# projector shuts off



## tucaz520 (Nov 15, 2010)

so as im getting closer to being complete with my room i have started to mess with my "loaner" projector. its an older dream vision a smaller model nothing like what is on their website right now. 
none the less here is my question and or problem.

projector works fine when i have it setting on a table or any flat surface. i have managed to get in the menu and flip the image so i can ceiling mount. but once i flip the projector over it runs for a few seconds then shuts down. then a orange light with a bulb next to it flashed on the top of the projector. if i let it sit for a while and flip it back over (table mount way) it runs fine again. 
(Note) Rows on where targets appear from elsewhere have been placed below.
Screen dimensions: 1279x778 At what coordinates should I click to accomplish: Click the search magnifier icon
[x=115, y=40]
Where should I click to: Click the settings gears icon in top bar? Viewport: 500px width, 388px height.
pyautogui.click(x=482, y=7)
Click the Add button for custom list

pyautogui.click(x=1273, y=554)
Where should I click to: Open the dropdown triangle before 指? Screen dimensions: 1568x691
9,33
any ideas what going on here? i guess if i really needed to i could build a ceiling mount that will have it right side up.


----------



## Anthony (Oct 5, 2006)

Hmm, that is funny. I've heard of thermal switches that kill the projector when it overheats, but never a "leveling" switch :dunno:

Two things I can think of (but am just guessing):
1) The thermal switch is broken and it needs to be upright to stay closed (i.e. working)
2) A fan or something jams when upside down and there's some sort of sensing circuit that sees that it isn't spinning and shuts down for protection.
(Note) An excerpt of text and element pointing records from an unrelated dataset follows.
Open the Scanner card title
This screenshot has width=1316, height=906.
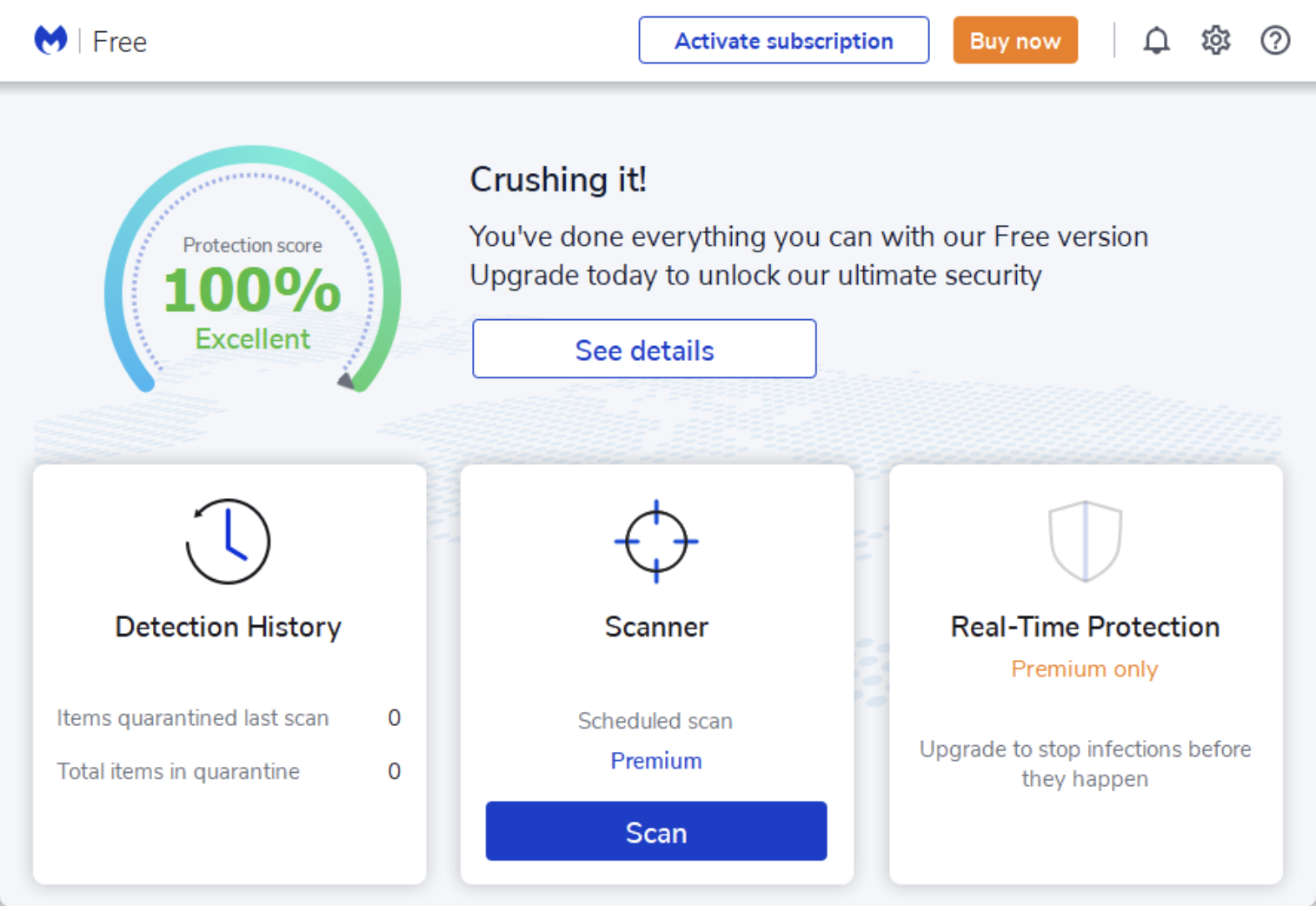tap(656, 627)
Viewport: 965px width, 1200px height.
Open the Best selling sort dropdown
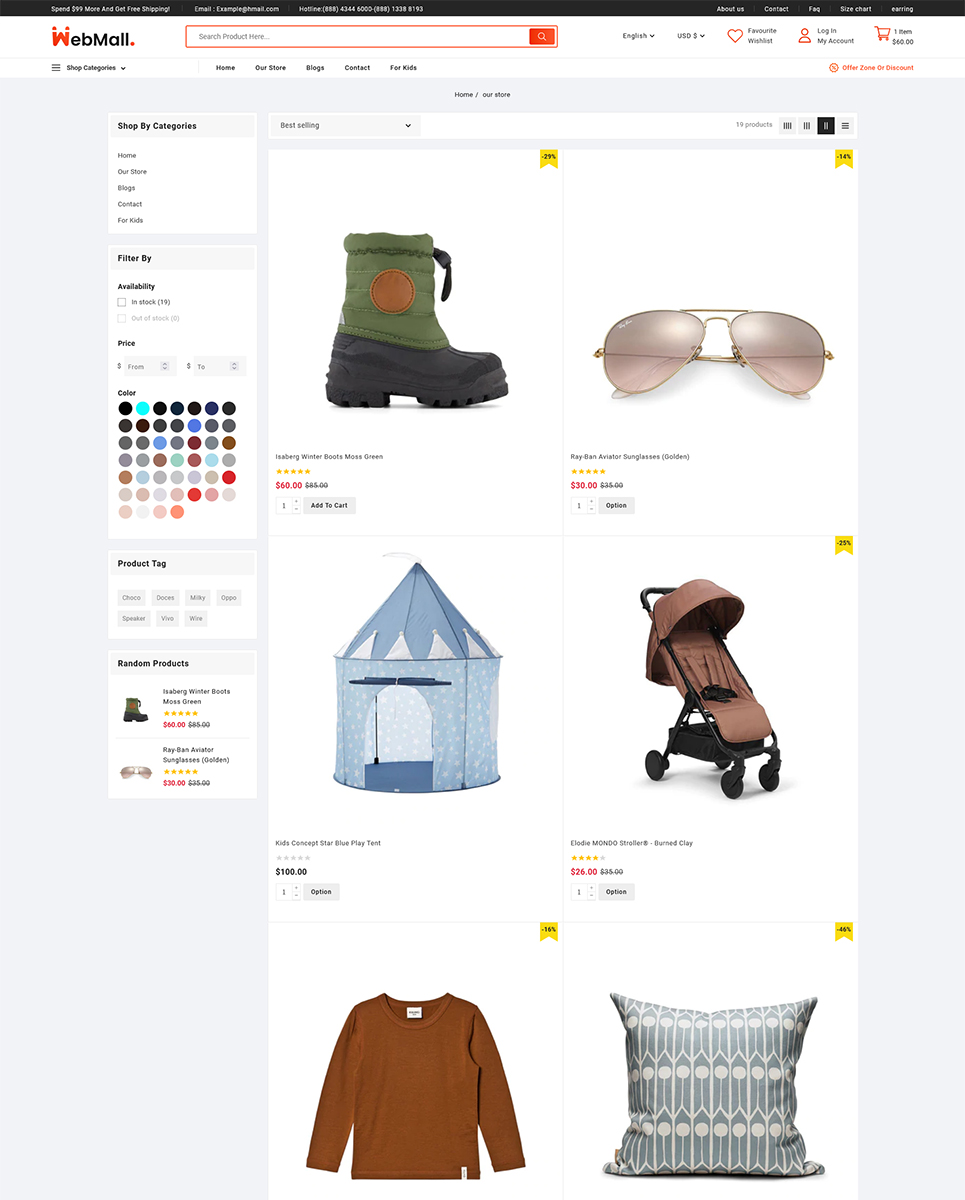click(x=346, y=126)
Good luck. Let us know what you find. 

Also, post brand and model and maybe someone here has that one and might have more info.


----------



## tucaz520 (Nov 15, 2010)

i was thinking it might be a leveling switch. It also shuts off if i point it at the ceiling. have tried when cold and hot with no difference.

brand is dream vision
model is sl705x
shows a MFG date of Dec 2001.

Its just a loaner from a buddy who picked it up a while back and used it a few times on a table with no issues. it does have a ceiling mount attached to it though.


----------



## engtaz (Jul 9, 2010)

I have had it happen when the bulb lens shatters. Pull the bulb and check it. Sound weird but I have had it happen to me.


----------